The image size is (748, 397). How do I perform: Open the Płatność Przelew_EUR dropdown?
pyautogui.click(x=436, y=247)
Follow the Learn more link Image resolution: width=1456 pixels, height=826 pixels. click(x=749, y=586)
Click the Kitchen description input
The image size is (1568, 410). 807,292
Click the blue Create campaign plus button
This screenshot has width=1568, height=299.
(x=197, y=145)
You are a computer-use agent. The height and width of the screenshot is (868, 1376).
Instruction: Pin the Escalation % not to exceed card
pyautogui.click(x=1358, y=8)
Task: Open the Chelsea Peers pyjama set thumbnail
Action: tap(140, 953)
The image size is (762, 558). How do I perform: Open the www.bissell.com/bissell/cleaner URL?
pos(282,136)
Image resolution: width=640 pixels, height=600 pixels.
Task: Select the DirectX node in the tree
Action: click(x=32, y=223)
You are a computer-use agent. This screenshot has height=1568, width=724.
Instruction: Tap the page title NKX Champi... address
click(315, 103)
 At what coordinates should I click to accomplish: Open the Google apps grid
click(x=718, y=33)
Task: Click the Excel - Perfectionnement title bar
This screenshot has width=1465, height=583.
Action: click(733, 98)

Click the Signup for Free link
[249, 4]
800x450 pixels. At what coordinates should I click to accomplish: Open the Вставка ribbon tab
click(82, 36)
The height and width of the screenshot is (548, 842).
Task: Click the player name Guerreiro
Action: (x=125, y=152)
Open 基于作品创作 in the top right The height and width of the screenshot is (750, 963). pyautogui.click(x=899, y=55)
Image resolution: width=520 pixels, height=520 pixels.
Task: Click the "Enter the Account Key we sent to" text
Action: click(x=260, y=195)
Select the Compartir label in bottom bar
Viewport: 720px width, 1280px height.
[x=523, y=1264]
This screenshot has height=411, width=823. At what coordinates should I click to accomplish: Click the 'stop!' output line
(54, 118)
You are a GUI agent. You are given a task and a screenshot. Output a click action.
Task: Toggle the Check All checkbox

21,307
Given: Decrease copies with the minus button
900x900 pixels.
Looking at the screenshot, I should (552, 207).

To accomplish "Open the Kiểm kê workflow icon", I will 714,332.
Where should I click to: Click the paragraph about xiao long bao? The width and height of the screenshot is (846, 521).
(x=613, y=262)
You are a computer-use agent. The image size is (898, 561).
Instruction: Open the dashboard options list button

-- -- --

ASSIGNMENT »
A word-for-word restatement of every record above is expected.

ANSWER SPACE »
The image size is (748, 397). How do I perform: Open the Płatność Przelew_EUR dropdown?
pyautogui.click(x=436, y=247)
Follow the Learn more link Image resolution: width=1456 pixels, height=826 pixels. click(x=749, y=586)
Click the Kitchen description input
The image size is (1568, 410). 807,292
Click the blue Create campaign plus button
This screenshot has width=1568, height=299.
(x=197, y=145)
You are a computer-use agent. The height and width of the screenshot is (868, 1376).
Instruction: Pin the Escalation % not to exceed card
pyautogui.click(x=1358, y=8)
Task: Open the Chelsea Peers pyjama set thumbnail
Action: tap(140, 953)
The image size is (762, 558). How do I perform: Open the www.bissell.com/bissell/cleaner URL?
pos(282,136)
Image resolution: width=640 pixels, height=600 pixels.
Task: Select the DirectX node in the tree
Action: click(x=32, y=223)
You are a computer-use agent. This screenshot has height=1568, width=724.
Instruction: Tap the page title NKX Champi... address
click(315, 103)
 At what coordinates should I click to accomplish: Open the Google apps grid
click(x=718, y=33)
Task: Click the Excel - Perfectionnement title bar
This screenshot has width=1465, height=583.
Action: click(733, 98)

Click the Signup for Free link
[249, 4]
800x450 pixels. At what coordinates should I click to accomplish: Open the Вставка ribbon tab
click(82, 36)
The height and width of the screenshot is (548, 842).
Task: Click the player name Guerreiro
Action: (x=125, y=152)
Open 基于作品创作 in the top right The height and width of the screenshot is (750, 963). pyautogui.click(x=899, y=55)
Image resolution: width=520 pixels, height=520 pixels.
Task: Click the "Enter the Account Key we sent to" text
Action: click(x=260, y=195)
Select the Compartir label in bottom bar
Viewport: 720px width, 1280px height.
[x=523, y=1264]
This screenshot has height=411, width=823. At what coordinates should I click to accomplish: Click the 'stop!' output line
(54, 118)
You are a GUI agent. You are given a task and a screenshot. Output a click action.
Task: Toggle the Check All checkbox

21,307
Given: Decrease copies with the minus button
900x900 pixels.
Looking at the screenshot, I should (552, 207).

To accomplish "Open the Kiểm kê workflow icon", I will 714,332.
Where should I click to: Click the paragraph about xiao long bao? The width and height of the screenshot is (846, 521).
(x=613, y=262)
You are a computer-use agent. The image size is (898, 561).
Instruction: Open the dashboard options list button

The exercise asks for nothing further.